French Montana Is Still Bad at Rapping

"MONTANA" was meant to be his magnum opus, but the project is a slog, with Montana's celebrity friends overshadowing him at every turn.


French Montana has forever bemused the public with his inconsistency.

On one hand, he's a scrupulous tastemaker and has an uncanny ear for hooks and instrumentals. His projects are historically bloated with guest appearances, but Montana has an arresting ability to bend artists to his will in a way DJ Khaled never could. "Unforgettable" established Swae Lee as an unexpected dancehall star, success he ultimately morphed into a successful solo career. "Lockjaw" proved that the now semi-canceled Kodak Black could be more than just a mumble rapper if given the chance to shine.

But on the other hand, French Montana has always been one of hip-hop's most tepid lyricists. His lyrics are usually either drowned out by layers of auto-tune gurgles, and the words you can hear are often cryptic metaphors devoid of any consistent thematic meaning to tie them all together. "Put the needle in your ass, keep they table green," he raps on "Montana," the intro to his eponymous third album. "Multi-millionaire, strapped like O-Dog, can't teach new tricks to old dogs."

MONTANA is a budding commercial success, but its best moments are when French serves as the project's conductor rather than emcee. "Writing on the Wall" is absolutely infectious, "Wanna Be" finds the post-hiatus PARTYNEXTDOOR in full command of his reggaeton sensibilities in a way not seen since 2018. Gunna's woozy vibrato floats effortlessly along the Harry Fraud-produced "Suicide Doors." But MONTANA's biggest strength is also its biggest flaw. The project actively caters to the talent it's hosting, and while it makes for a handful of satisfying radio-ready singles, the double-album is a slog that regularly stifles its host.

French Montana - Writing on the Wall ft. Post Malone, Cardi B, Rvssian

"Twisted," produced by Juicy J, is a classic Crunk reinvention, and while Juicy sounds right at home, guest features from Logic and A$AP stumble as the emcee's try to navigate uncharted waters. "Out of Your Mind" reunites French and Swae Lee for what is essentially a carbon copy of "Unforgettable."

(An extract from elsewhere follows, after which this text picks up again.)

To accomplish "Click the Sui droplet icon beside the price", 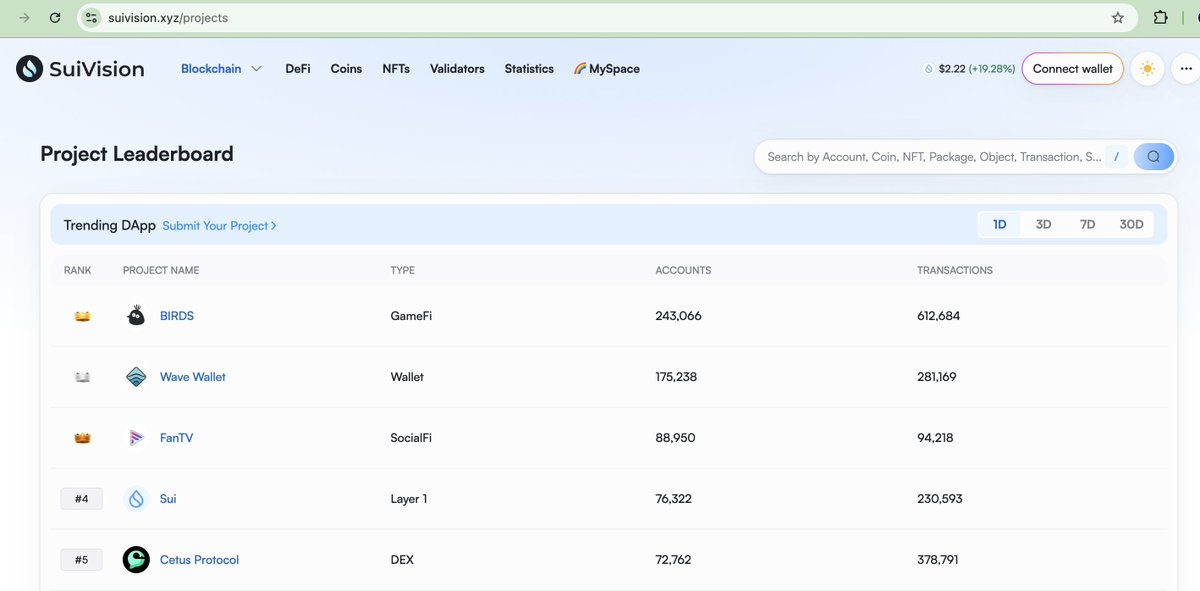I will pos(928,68).
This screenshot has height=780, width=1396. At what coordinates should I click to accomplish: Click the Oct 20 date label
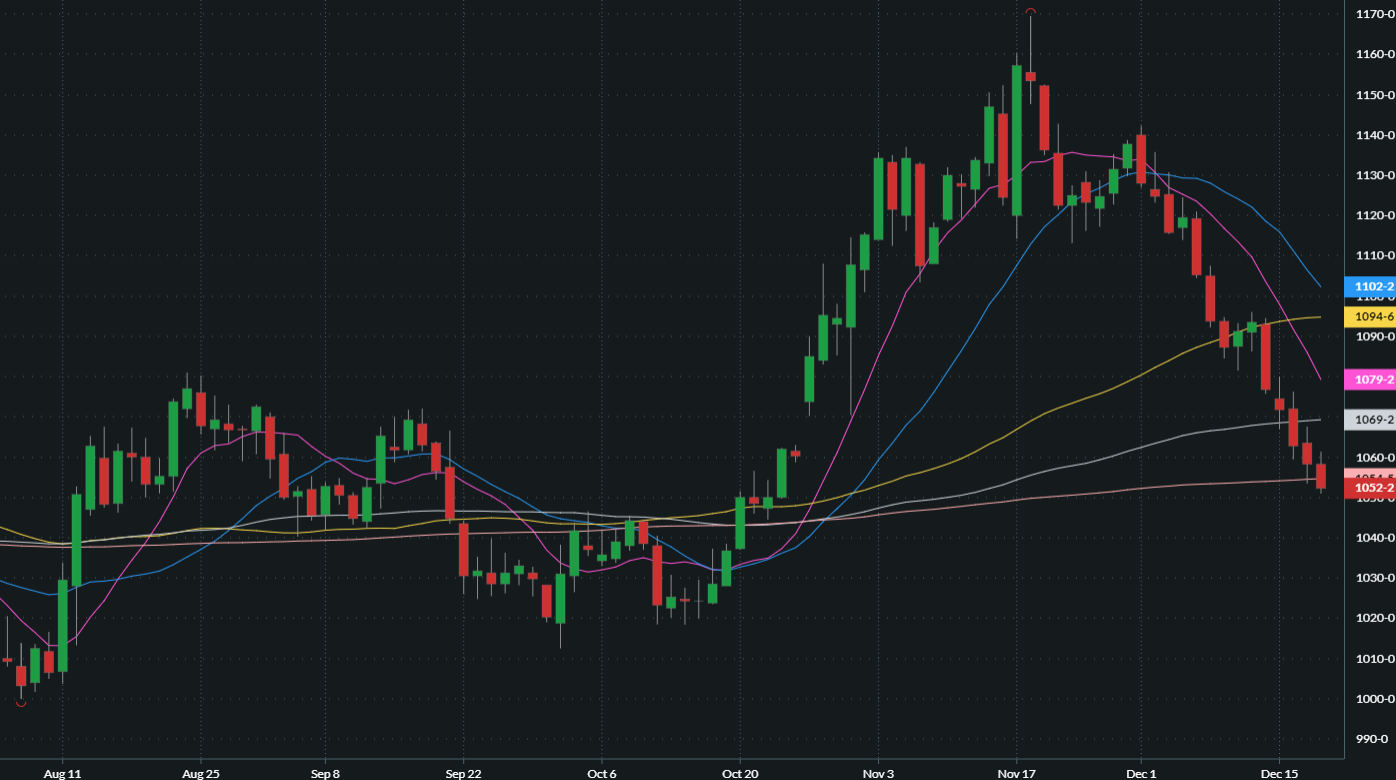739,774
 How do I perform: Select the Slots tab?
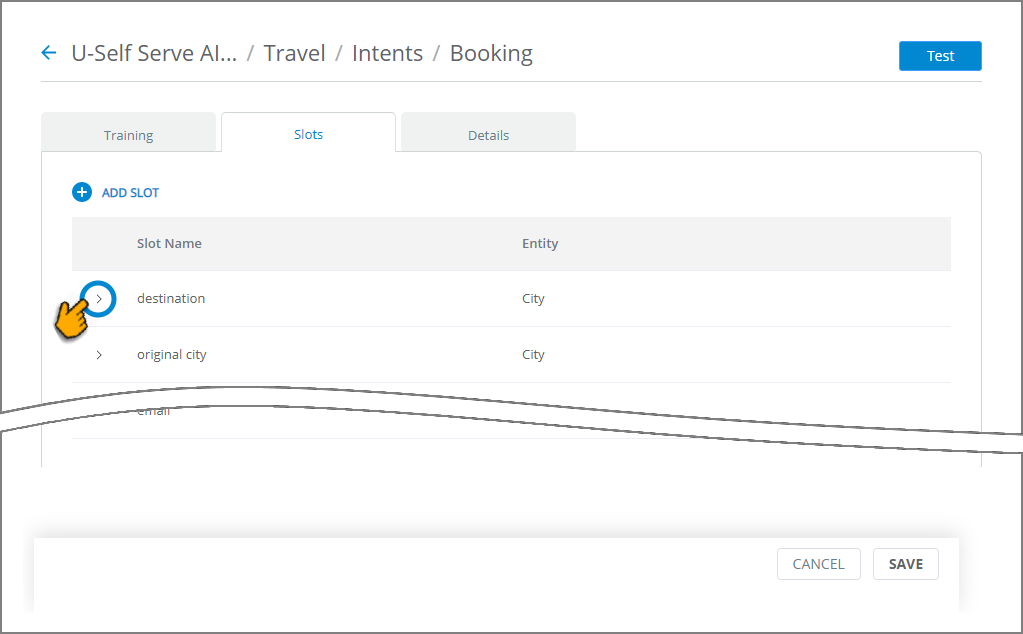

French uses MONTANA's grand scale to demonstrate versatility, but his identity gets lost in the excess. It's a problem the rapper faces often, and while his ability to unite an expansive roaster under one roof has earned him a substantial number of hit records, it still remains to be seen how much creative substance can actually be accredited to him. He's clearly doing something right; Harry Fraud, Max B, and the late Chinx are just a few of French's label mates that exemplify the emcee's brilliant ability to foster untapped talent, and he's highly respected within hip-hop's upper echelon.

French Montana - Wiggle It ft. City Girls

Irritatingly, it's not as if the emcee doesn't have a plethora of interesting life experience to write about. He's a Muslim immigrant who recently returned to his home country of Morocco for the first time in 20 years. He's had a series of strange album mishaps, and most recently was hospitalized with severe stomach pain, nausea, and increased heart rate. The rapper and LACSD additionally refused to disclose any information as to what caused the illness, but Montana has since been placed on month-long bed rest.

"The most interesting material in his life gets misused or unmentioned," wrote Pitchfork of Jungle Rules, and unfortunately the same appears to be true with MONTANA. Vulnerability could be the emcee's greatest ally, but he instead often settles for braggadocios contention: "Stunt like Muslim, I don't eat. I cop the Lam'," he raps on "Saucy." "When I get hot head and cold feet, I got heat 'em up." The missed opportunities for reflection deflate his music into recyclable party tracks, but while he has plenty of awards and accolades that may disagree, the rapper has yet to release anything with staying power.